Exercise instructions: Everything from the line containing "You are a computer-use agent. The image" to the end of the data must be duplicated word for word, and nothing else may appear.

Supplied information:
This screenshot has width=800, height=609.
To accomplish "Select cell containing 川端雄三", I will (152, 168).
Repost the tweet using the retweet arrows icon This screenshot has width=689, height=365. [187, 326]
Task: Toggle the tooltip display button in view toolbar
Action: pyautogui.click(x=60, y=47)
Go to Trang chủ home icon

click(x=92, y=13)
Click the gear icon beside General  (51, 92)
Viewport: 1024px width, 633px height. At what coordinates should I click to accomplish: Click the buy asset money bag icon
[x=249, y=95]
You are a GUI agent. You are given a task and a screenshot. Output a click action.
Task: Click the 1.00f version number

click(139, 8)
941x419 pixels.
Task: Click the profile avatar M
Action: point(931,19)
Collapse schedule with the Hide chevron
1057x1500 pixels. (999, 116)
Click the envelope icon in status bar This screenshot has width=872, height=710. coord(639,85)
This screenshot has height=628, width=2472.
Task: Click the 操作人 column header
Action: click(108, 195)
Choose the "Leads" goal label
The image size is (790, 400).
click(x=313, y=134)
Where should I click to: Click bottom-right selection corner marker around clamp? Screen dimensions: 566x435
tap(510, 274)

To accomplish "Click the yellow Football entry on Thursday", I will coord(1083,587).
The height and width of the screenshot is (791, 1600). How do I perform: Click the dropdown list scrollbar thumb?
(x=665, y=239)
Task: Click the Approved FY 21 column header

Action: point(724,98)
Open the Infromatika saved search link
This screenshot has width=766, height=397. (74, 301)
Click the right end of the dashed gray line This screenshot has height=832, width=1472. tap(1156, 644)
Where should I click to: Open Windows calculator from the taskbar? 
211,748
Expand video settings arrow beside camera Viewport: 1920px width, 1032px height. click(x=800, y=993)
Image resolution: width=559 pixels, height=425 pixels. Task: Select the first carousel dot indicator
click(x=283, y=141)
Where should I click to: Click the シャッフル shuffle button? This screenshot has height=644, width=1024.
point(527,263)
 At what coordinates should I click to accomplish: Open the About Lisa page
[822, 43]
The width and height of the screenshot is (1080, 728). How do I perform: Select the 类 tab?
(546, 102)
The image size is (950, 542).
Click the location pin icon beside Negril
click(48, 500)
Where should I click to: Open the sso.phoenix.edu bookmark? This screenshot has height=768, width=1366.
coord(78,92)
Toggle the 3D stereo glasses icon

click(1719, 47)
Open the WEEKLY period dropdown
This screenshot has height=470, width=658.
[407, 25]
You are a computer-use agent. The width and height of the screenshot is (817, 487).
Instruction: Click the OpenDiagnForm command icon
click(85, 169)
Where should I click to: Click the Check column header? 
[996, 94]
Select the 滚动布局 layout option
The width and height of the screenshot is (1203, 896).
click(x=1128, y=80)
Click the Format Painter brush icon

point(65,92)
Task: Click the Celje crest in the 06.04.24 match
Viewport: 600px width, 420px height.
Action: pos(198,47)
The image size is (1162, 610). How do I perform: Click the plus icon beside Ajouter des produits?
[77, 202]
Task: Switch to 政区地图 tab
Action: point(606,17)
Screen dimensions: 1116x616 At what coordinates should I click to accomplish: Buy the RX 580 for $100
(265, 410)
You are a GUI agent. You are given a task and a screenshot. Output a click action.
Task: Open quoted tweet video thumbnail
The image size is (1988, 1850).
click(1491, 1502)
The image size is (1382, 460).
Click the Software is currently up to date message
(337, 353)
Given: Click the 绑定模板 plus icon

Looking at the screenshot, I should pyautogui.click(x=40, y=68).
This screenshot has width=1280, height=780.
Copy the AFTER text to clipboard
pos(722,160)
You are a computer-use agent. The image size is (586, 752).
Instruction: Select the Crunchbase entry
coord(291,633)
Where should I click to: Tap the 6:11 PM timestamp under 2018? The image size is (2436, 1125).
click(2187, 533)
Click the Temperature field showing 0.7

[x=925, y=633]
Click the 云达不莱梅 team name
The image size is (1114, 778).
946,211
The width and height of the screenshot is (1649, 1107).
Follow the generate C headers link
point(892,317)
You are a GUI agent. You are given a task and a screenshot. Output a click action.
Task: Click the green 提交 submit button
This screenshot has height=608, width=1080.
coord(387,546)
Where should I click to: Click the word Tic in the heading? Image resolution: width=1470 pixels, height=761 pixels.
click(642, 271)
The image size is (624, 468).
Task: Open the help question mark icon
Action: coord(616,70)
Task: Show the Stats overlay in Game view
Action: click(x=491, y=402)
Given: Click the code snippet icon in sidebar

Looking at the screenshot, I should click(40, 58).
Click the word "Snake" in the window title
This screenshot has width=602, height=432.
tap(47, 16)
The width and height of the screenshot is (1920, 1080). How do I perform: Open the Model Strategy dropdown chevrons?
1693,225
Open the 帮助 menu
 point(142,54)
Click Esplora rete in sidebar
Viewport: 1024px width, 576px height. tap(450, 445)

Written solution:
You are a computer-use agent. The image size is (586, 752).
Instruction: Select the Crunchbase entry
coord(291,633)
Where should I click to: Tap the 6:11 PM timestamp under 2018? The image size is (2436, 1125).
click(2187, 533)
Click the Temperature field showing 0.7

[x=925, y=633]
Click the 云达不莱梅 team name
The image size is (1114, 778).
946,211
The width and height of the screenshot is (1649, 1107).
Follow the generate C headers link
point(892,317)
You are a GUI agent. You are given a task and a screenshot. Output a click action.
Task: Click the green 提交 submit button
This screenshot has height=608, width=1080.
coord(387,546)
Where should I click to: Click the word Tic in the heading? Image resolution: width=1470 pixels, height=761 pixels.
click(642, 271)
The image size is (624, 468).
Task: Open the help question mark icon
Action: coord(616,70)
Task: Show the Stats overlay in Game view
Action: click(x=491, y=402)
Given: Click the code snippet icon in sidebar

Looking at the screenshot, I should click(40, 58).
Click the word "Snake" in the window title
This screenshot has width=602, height=432.
tap(47, 16)
The width and height of the screenshot is (1920, 1080). How do I perform: Open the Model Strategy dropdown chevrons?
1693,225
Open the 帮助 menu
 point(142,54)
Click Esplora rete in sidebar
Viewport: 1024px width, 576px height. tap(450, 445)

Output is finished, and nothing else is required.